Ce contenu n'est pas disponible dans la langue sélectionnée.

Chapter 2. NVIDIA GPU architecture

NVIDIA supports the use of graphics processing unit (GPU) resources on OpenShift Container Platform. OpenShift Container Platform is a security-focused and hardened Kubernetes platform developed and supported by Red Hat for deploying and managing Kubernetes clusters at scale.
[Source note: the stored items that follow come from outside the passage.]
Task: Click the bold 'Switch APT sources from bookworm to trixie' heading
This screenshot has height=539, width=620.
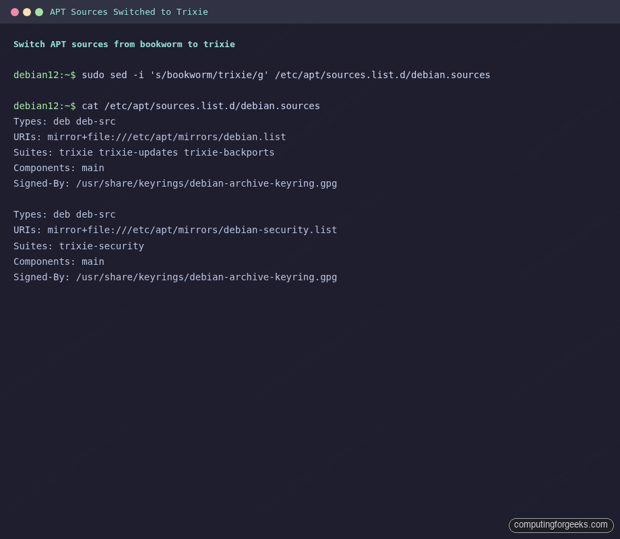Action: tap(124, 44)
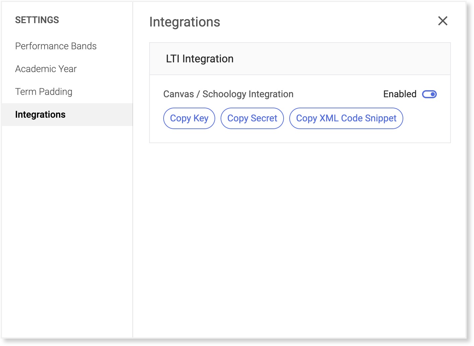Image resolution: width=474 pixels, height=346 pixels.
Task: Disable the Canvas / Schoology integration toggle
Action: (x=429, y=94)
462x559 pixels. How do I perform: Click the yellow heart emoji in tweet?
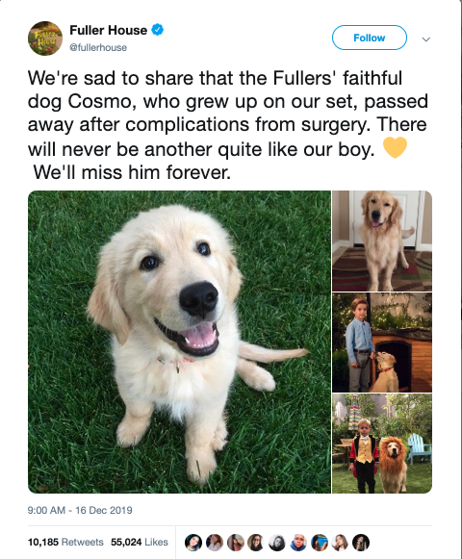(395, 147)
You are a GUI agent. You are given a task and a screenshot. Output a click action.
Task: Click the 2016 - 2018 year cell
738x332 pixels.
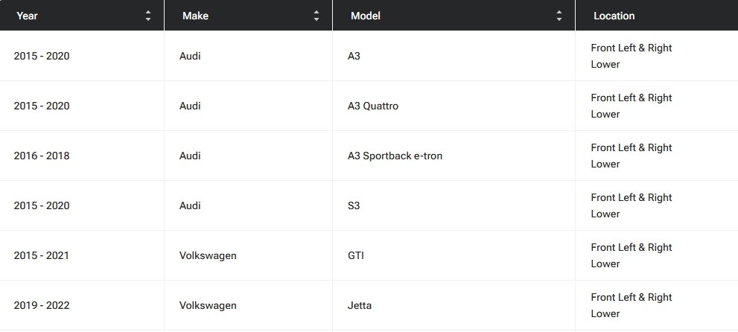(41, 156)
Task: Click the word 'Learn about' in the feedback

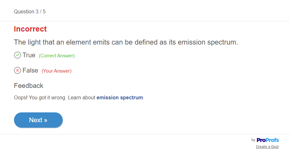Action: tap(82, 98)
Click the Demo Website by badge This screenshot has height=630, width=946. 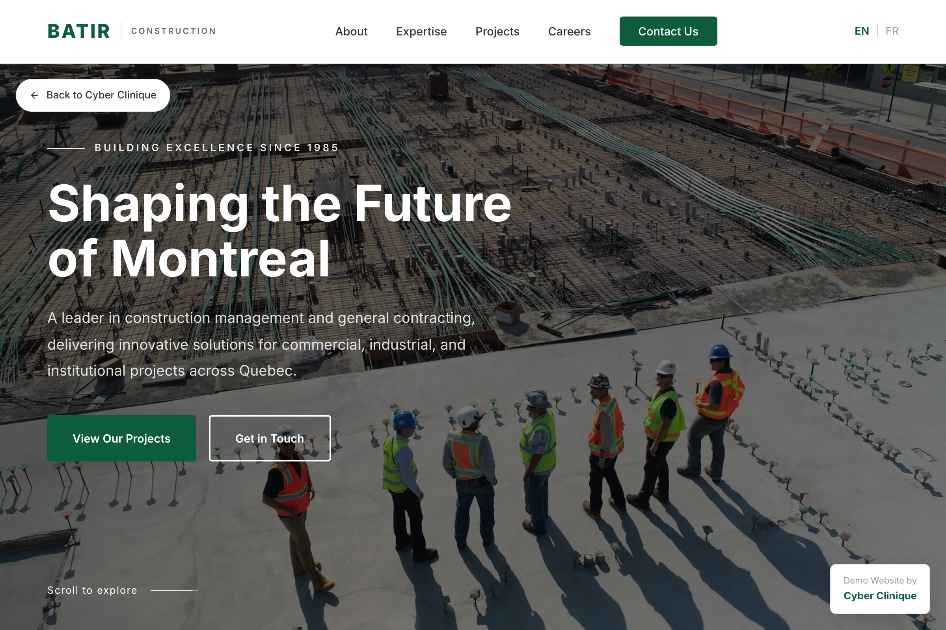[880, 589]

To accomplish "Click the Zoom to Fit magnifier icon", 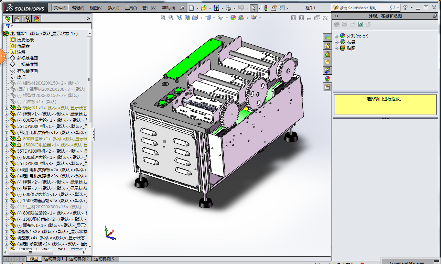I will [163, 18].
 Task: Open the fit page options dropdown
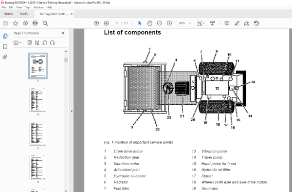pyautogui.click(x=201, y=23)
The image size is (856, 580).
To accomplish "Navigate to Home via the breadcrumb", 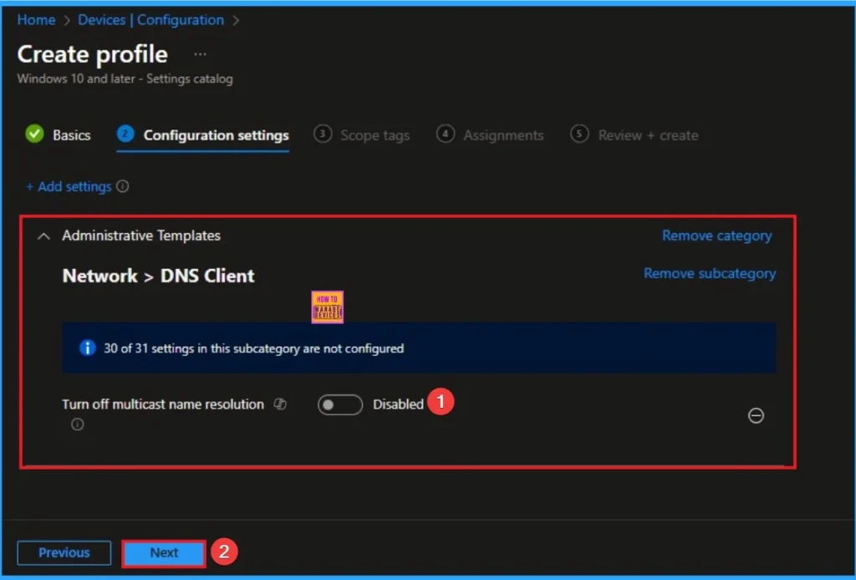I will pyautogui.click(x=36, y=19).
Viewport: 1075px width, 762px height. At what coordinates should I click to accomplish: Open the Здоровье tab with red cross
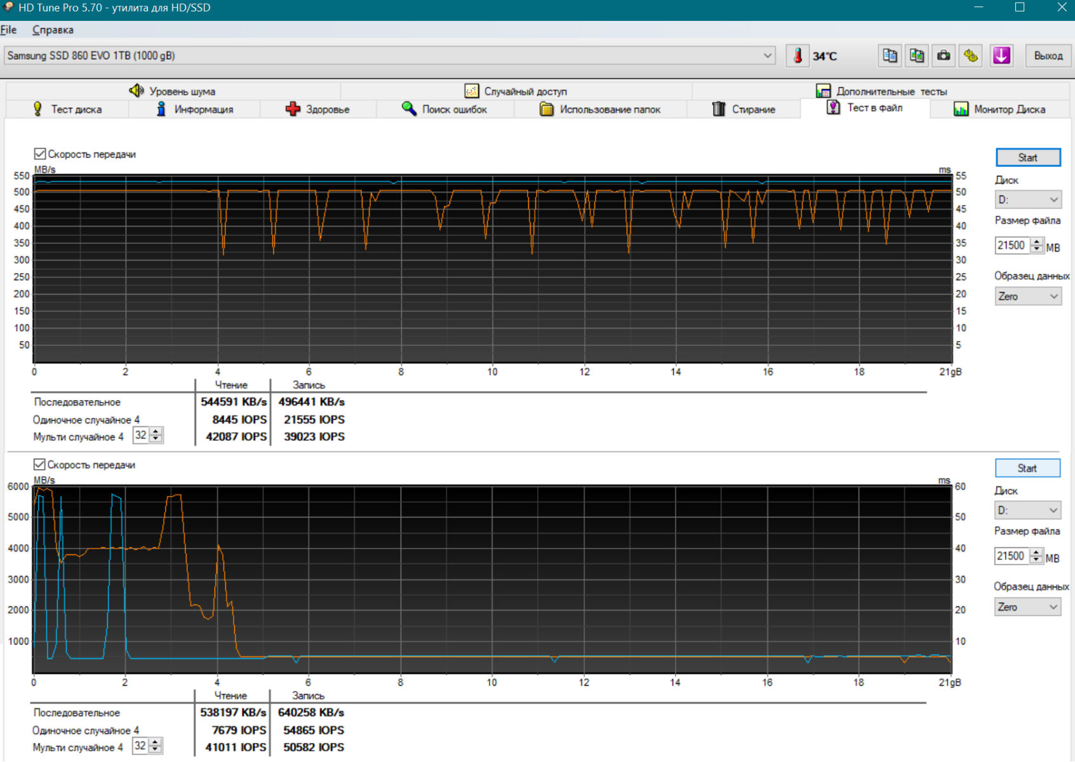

OpenShift Container Platform includes enhancements to Kubernetes so that users can easily configure and use NVIDIA GPU resources to accelerate workloads.

The NVIDIA GPU Operator uses the Operator framework within OpenShift Container Platform to manage the full lifecycle of NVIDIA software components required to run GPU-accelerated workloads.

These components include the NVIDIA drivers (to enable CUDA), the Kubernetes device plugin for GPUs, the NVIDIA Container Toolkit, automatic node tagging using GPU feature discovery (GFD), DCGM-based monitoring, and others.

Note

The NVIDIA GPU Operator is only supported by NVIDIA. For more information about obtaining support from NVIDIA, see Obtaining Support from NVIDIA.

2.1. NVIDIA GPU prerequisites
Copier lien

A working OpenShift cluster with at least one GPU worker node.
Access to the OpenShift cluster as a cluster-admin to perform the required steps.
OpenShift CLI (oc) is installed.
The node feature discovery (NFD) Operator is installed and a nodefeaturediscovery instance is created.

2.2. NVIDIA GPU enablement
Copier lien

The following diagram shows how the GPU architecture is enabled for OpenShift:

Figure 2.1. NVIDIA GPU enablement

Note

MIG is supported on GPUs starting with the NVIDIA Ampere generation. For a list of GPUs that support MIG, see the NVIDIA MIG User Guide.

2.2.1. GPUs and bare metal
Copier lien

You can deploy OpenShift Container Platform on an NVIDIA-certified bare metal server but with some limitations:

Control plane nodes can be CPU nodes.
Worker nodes must be GPU nodes, provided that AI/ML workloads are executed on these worker nodes.
In addition, the worker nodes can host one or more GPUs, but they must be of the same type. For example, a node can have two NVIDIA A100 GPUs, but a node with one A100 GPU and one T4 GPU is not supported. The NVIDIA Device Plugin for Kubernetes does not support mixing different GPU models on the same node.
When using OpenShift, note that one or three or more servers are required. Clusters with two servers are not supported. The single server deployment is called single node openShift (SNO) and using this configuration results in a non-high availability OpenShift environment.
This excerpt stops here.